## Instrucciones
[A] Indique si cada afirmación coincide con el texto sobre las solemnidades del Señor. Responda sí o no y cite las palabras del texto que lo deciden.
(i) San Juan Eudes celebró por primera vez una misa propia del Sagrado Corazón en 1672.
(ii) La celebración litúrgica de la solemnidad del Sagrado Corazón nació en el siglo XV.
(iii) Pío IX extendió oficialmente la fiesta del Sagrado Corazón a la Iglesia latina.
[B] Según el texto sobre las solemnidades del Señor, ¿qué día dirige la Iglesia la mirada al costado abierto de Cristo en la Cruz?
[C] Prosiga el texto sobre las solemnidades del Señor a partir de su última oración.

## Texto de lectura
•••••

• El Sagrado Corazón de Jesús • La Transfiguración del Señor • La Exaltación de la Santa Cruz • Cristo Rey del Universo
A través de las diversas solemnidades del Señor que la liturgia nos propone a lo largo del año, podemos contemplar desde distintos perfiles el inagotable misterio de Dios, dejando que su luz bañe nuestra existencia cristiana en el mundo. En el centro del año litúrgico se encuentra la Pascua que, en cierto modo «se prolonga durante tres meses -primero los cuarenta días de la Cuaresma y luego los cincuenta días del Tiempo pascual-», seguida de «tres fiestas que tienen un carácter “sintético”: la Santísima Trinidad, el Corpus Christi y, por último, el Sagrado Corazón de Jesús»[1]. Las dos primeras conmemoraciones las hemos tratado en el editorial anterior: ahora contemplaremos la solemnidad del Sagrado Corazón, para seguir con la Transfiguración, la Exaltación de la Santa Cruz y concluir con la festividad de Cristo Rey
El Sagrado Corazón de Jesús
El viernes siguiente al segundo domingo después de Pentecostés, la Iglesia dirige la mirada al costado abierto de Cristo en la Cruz, expresión del amor infinito de Dios por los hombres y manantial del que brotan sus sacramentos. La contemplación de esta escena ha alimentado la devoción de los cristianos desde los primeros siglos, pues ahí han encontrado una fuente continua de paz y seguridad en las dificultades. La mística cristiana nos invita a abrirnos al Corazón del Verbo Encarnado: «Que Cristo habite en vuestros corazones por la fe, para que, arraigados y fundamentados en la caridad, podáis comprender con todos los santos cuál es la anchura y la longitud, la altura y la profundidad; y conocer también el amor de Cristo, que supera todo conocimiento, para que os llenéis por completo de toda la plenitud de Dios»[2].
La piedad popular del bajo medioevo desarrolló una veneración profunda y expresiva de la Humanidad Santísima de Cristo sufriente en la Cruz.
La piedad popular del bajo medioevo desarrolló una veneración profunda y expresiva de la Humanidad Santísima de Cristo sufriente en la Cruz. Se difundió así el culto a la corona de espinas, los clavos, las llagas... y al Corazón abierto, síntesis de todos los padecimientos del Salvador por amor a nosotros. Estas formas de piedad dejaron su impronta en la Iglesia, de modo que en el siglo XVII nació la celebración litúrgica de la solemnidad del Sagrado Corazón. El 20 de octubre de 1672 un sacerdote normando, san Juan Eudes, celebró por vez primera una misa propia del Sagrado Corazón y, a partir de 1673, se fueron difundiendo por Europa las visiones de santa Margarita María Alacoque sobre la expansión de este culto. Finalmente, Pío IX extendió oficialmente a la Iglesia latina esta fiesta.

•••••

## Material proporcionado
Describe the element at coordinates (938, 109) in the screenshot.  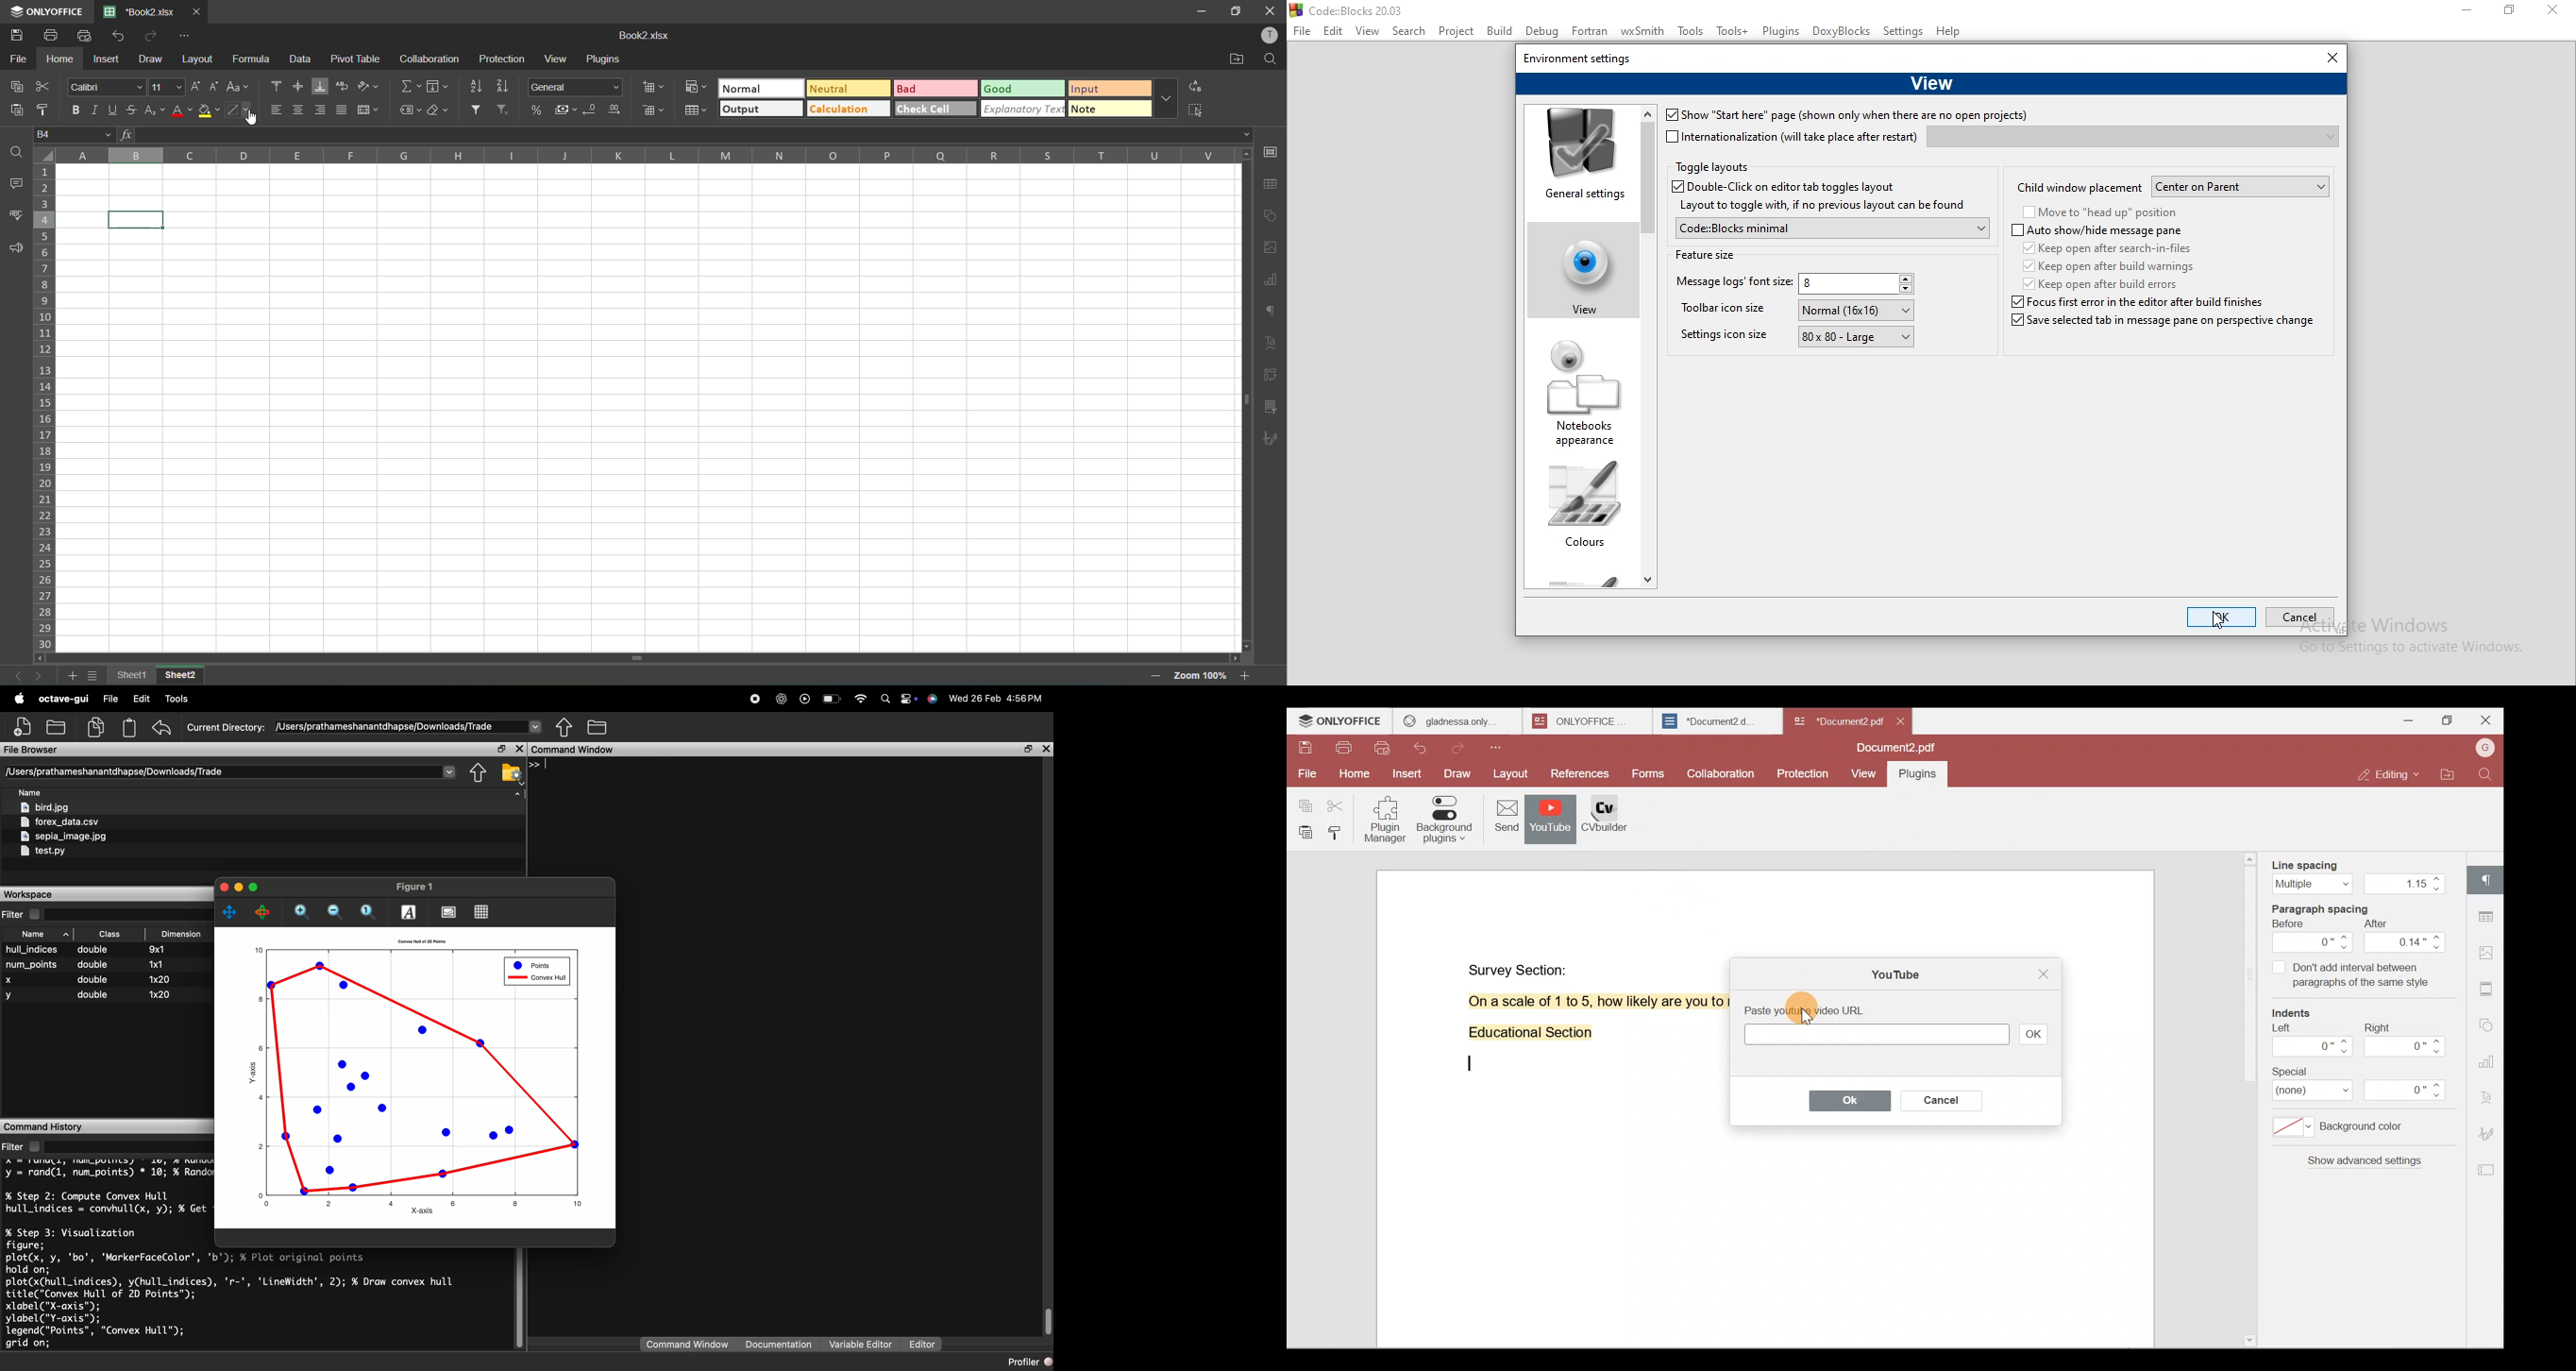
I see `check cell` at that location.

•••••

## Soluciones
[A]
(i) Sí: «El 20 de octubre de 1672 un sacerdote normando, san Juan Eudes, celebró por vez primera una misa propia del Sagrado Corazón».
(ii) No: «en el siglo XVII nació la celebración litúrgica de la solemnidad del Sagrado Corazón».
(iii) Sí: «Finalmente, Pío IX extendió oficialmente a la Iglesia latina esta fiesta».

[B] El viernes siguiente al segundo domingo después de Pentecostés.

[C]
La liturgia del día desarrolla los dos pilares teológicos de la devoción: las riquezas insondables del misterio de amor desplegado en Cristo, y la contemplación reparadora de su corazón traspasado. Los recogen las dos oraciones colecta que el Misal Romano ofrece: «al celebrar la solemnidad del Corazón de tu Hijo unigénito, recordamos los beneficios de su amor para con nosotros; concédenos recibir de esta fuente divina una inagotable abundancia de gracia»; «en el Corazón de tu Hijo, herido por nuestros pecados, has depositado infinitos tesoros de caridad; te pedimos que, al rendirle el homenaje de nuestro amor, le ofrezcamos una cumplida reparación».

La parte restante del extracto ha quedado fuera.